Llegado a este punto, la corrupción del poder no se puede combatir desde el poder con un jefe de Gobierno que rehúye la rendición efectiva de cuentas y se arroga poderes extraordinarios que no le corresponden al jactarse de gobernar sin la fiscalización del Parlamento. Las democracias que funcionan no tienen necesariamente mejores políticos, pero no toleran que hagan lo que les venga en gana aquellos a los que la profusa publicación de sus abusos no provoca rubor, sino exhibicionismo.
Mientras sus socios amagan, pero no dan, seguros de que así lo podrán exprimir más y mejor, Sánchez se aferra al poder cuando su desprestigio crece dentro y fuera de España, salvo en los regímenes despóticos en los que busca redimirse. Ello explica la patada que le han dado en el tafanario de su ministro Cuerpo arruinando sus aspiraciones de presidir el Eurogrupo. Cualquier cosa menos anticipar elecciones o afrontar una moción de confianza como hicieron Suárez y González con menor fragilidad parlamentaria que quien no puede sacar adelante ni los Presupuestos. Pero, como le afeó Emiliano García Page en el Comité Federal del sábado, «Noverdad» Sánchez prefiere aferrarse al machito a costa de «cavar más el agujero y agrandar la hipoteca de los que tienen que venir detrás de nosotros». Pedirle generosidad es reclamar peras al olmo.

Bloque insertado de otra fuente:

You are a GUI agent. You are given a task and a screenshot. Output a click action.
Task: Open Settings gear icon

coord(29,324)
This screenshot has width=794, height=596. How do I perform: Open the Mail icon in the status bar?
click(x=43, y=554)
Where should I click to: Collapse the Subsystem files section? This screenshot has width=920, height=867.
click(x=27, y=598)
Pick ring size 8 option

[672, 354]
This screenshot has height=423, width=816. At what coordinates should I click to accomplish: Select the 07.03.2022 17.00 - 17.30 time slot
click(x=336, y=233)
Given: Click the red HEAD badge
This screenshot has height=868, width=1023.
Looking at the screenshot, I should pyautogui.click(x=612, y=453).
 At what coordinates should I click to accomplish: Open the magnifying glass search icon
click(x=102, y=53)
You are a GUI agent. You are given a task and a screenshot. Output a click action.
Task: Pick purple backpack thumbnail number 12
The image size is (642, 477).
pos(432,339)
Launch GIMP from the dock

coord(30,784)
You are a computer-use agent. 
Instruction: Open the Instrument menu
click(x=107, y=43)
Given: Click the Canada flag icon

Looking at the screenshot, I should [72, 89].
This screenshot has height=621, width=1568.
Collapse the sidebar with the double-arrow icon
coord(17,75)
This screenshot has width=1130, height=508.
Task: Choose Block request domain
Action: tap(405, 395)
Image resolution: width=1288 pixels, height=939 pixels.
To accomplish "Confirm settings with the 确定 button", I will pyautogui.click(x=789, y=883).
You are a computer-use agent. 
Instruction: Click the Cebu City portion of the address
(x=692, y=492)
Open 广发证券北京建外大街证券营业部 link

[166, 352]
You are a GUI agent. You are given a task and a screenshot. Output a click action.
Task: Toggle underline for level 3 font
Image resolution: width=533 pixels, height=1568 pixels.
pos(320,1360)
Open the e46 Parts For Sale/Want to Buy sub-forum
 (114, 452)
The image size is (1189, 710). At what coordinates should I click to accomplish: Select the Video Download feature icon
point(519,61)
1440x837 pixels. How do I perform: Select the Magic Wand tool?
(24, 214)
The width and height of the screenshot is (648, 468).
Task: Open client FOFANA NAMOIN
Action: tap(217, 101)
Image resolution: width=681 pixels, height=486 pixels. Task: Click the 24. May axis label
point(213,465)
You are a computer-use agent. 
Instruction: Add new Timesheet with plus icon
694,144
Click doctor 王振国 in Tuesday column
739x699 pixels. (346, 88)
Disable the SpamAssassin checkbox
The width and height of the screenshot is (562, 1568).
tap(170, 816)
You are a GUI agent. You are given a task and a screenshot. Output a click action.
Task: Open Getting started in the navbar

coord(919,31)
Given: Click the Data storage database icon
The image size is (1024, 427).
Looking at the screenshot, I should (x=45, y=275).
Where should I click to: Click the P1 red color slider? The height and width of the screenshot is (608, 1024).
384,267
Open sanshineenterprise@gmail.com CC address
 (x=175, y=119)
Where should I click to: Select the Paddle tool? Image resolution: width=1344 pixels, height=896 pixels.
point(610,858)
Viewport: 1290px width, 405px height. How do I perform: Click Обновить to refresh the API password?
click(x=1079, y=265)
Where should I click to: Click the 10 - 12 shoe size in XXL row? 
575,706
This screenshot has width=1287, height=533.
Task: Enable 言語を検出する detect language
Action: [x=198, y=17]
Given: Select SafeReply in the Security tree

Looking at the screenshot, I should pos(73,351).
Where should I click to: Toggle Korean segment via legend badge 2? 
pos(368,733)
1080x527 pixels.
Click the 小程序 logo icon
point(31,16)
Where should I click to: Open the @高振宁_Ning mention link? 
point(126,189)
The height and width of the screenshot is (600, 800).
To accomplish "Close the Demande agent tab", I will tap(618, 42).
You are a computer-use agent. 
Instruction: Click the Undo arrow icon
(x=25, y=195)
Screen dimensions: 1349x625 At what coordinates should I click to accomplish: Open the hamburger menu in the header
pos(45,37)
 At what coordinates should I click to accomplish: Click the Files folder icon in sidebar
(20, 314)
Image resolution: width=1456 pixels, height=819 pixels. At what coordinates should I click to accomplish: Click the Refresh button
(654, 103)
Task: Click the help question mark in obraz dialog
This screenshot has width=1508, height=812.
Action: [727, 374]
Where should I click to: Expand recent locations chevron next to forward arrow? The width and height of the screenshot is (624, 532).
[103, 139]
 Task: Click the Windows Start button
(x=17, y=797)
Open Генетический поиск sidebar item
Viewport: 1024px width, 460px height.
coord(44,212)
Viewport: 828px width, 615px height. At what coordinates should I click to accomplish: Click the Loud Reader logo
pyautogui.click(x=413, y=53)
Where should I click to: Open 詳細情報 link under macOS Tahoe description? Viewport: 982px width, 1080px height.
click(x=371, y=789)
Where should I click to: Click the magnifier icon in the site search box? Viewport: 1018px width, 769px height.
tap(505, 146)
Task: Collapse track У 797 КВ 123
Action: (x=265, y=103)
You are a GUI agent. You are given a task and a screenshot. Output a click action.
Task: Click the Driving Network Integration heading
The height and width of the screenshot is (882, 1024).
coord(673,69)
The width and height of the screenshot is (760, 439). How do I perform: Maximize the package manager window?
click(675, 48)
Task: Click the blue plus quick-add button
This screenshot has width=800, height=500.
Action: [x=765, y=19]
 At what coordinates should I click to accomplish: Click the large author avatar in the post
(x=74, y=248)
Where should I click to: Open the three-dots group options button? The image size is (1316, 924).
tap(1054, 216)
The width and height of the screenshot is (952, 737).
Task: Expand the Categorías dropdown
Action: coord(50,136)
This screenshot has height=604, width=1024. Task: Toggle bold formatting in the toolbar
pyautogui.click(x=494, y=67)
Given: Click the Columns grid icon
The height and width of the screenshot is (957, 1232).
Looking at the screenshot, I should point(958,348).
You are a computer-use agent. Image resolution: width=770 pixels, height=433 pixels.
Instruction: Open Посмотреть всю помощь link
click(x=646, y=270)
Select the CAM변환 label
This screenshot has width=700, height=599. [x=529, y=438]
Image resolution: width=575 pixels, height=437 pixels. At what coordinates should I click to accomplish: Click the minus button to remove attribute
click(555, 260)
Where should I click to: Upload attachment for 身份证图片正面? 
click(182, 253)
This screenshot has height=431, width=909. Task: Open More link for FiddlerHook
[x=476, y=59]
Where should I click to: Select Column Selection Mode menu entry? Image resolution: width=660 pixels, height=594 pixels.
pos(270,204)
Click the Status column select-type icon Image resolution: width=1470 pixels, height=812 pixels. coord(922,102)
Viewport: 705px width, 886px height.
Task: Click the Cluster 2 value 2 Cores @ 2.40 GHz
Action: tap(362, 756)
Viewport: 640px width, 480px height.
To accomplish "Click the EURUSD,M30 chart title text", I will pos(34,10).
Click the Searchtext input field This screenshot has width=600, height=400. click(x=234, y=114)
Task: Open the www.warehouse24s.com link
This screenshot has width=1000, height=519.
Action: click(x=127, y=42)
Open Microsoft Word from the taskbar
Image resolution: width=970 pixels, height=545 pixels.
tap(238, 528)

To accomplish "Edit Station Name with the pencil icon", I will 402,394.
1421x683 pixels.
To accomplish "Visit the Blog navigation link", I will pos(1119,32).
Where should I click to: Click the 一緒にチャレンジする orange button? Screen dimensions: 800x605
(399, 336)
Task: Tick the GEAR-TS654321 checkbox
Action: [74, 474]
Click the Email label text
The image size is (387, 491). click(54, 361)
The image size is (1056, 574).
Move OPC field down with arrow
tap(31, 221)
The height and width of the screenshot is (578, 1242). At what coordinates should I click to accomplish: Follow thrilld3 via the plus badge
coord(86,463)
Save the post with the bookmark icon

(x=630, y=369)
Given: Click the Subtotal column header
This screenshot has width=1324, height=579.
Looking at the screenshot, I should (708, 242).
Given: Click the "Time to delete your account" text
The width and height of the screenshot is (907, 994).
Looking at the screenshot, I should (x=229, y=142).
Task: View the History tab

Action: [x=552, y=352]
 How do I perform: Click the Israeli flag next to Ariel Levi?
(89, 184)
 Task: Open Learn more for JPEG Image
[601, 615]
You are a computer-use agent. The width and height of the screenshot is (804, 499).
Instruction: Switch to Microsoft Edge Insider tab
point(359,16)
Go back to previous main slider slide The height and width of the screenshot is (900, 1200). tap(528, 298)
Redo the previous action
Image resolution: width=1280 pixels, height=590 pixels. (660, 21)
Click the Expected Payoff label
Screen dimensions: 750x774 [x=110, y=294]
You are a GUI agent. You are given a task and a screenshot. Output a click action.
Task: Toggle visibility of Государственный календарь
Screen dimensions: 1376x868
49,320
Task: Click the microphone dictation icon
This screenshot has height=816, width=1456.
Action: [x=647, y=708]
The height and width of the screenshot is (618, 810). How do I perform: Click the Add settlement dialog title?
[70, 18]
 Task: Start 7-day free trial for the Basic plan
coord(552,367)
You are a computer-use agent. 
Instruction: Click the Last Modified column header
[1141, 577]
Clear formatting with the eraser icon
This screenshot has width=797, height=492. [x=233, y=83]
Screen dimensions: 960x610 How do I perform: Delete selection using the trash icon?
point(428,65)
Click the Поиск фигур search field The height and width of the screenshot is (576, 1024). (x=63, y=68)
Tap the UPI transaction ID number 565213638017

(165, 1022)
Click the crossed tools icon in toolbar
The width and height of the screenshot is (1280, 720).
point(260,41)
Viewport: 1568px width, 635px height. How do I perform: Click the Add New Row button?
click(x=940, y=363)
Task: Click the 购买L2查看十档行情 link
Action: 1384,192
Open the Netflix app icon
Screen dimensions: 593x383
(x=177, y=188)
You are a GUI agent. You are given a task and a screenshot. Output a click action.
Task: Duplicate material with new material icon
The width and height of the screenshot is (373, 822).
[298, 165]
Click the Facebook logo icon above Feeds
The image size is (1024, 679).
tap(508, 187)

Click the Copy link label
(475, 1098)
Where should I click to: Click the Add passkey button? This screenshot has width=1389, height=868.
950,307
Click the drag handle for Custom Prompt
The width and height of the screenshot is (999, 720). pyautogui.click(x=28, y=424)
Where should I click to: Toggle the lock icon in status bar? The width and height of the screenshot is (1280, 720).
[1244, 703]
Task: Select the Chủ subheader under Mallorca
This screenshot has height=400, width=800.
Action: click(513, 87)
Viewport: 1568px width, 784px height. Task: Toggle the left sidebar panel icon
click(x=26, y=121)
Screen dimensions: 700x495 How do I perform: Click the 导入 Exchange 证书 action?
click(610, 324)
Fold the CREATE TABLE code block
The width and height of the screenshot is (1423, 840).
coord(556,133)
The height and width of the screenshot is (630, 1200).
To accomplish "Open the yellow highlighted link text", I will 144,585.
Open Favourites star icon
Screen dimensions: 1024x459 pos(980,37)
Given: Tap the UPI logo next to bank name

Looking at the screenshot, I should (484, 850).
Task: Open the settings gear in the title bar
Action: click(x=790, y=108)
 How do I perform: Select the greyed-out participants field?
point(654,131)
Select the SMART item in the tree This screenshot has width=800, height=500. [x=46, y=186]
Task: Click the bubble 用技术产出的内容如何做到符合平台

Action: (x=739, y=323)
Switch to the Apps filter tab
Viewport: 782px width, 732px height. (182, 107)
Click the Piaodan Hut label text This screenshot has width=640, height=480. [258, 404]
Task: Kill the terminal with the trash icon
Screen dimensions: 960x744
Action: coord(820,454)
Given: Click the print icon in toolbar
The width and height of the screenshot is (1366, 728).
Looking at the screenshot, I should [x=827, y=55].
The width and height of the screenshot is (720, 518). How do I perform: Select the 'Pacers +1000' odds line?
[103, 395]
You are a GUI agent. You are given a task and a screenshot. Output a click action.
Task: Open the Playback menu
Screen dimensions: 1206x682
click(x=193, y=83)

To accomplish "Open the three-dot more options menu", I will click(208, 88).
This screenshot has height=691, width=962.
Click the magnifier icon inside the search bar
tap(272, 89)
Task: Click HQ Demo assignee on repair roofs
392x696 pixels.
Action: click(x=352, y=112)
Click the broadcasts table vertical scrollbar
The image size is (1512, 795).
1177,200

Como la única corrupción que no es mala, es aquella que pudre los frutos y germina las semillas posibilitando que nazca lo nuevo, ojalá la pudrición del sanchismo obre un tiempo nuevo en que no se esté a expensas de que «¡Dios te la depare buena!», como el falso galeno del Guzmán de Alfarache. Esa fue la esperanza a la que se encomendó, a principios de los 90, un cantante de izquierdas como Franco Battiato cuando el desaliento se apoderaba de la Italia de Tangentópoli. Su canción «Povera Patria» se convertiría en profética: «Pobre patria/ Aplastada por los abusos del poder/ De gente infame que no sabe lo que es el pudor/ Se creen poderosos y les va bien lo que hacen/ Y todo les pertenece».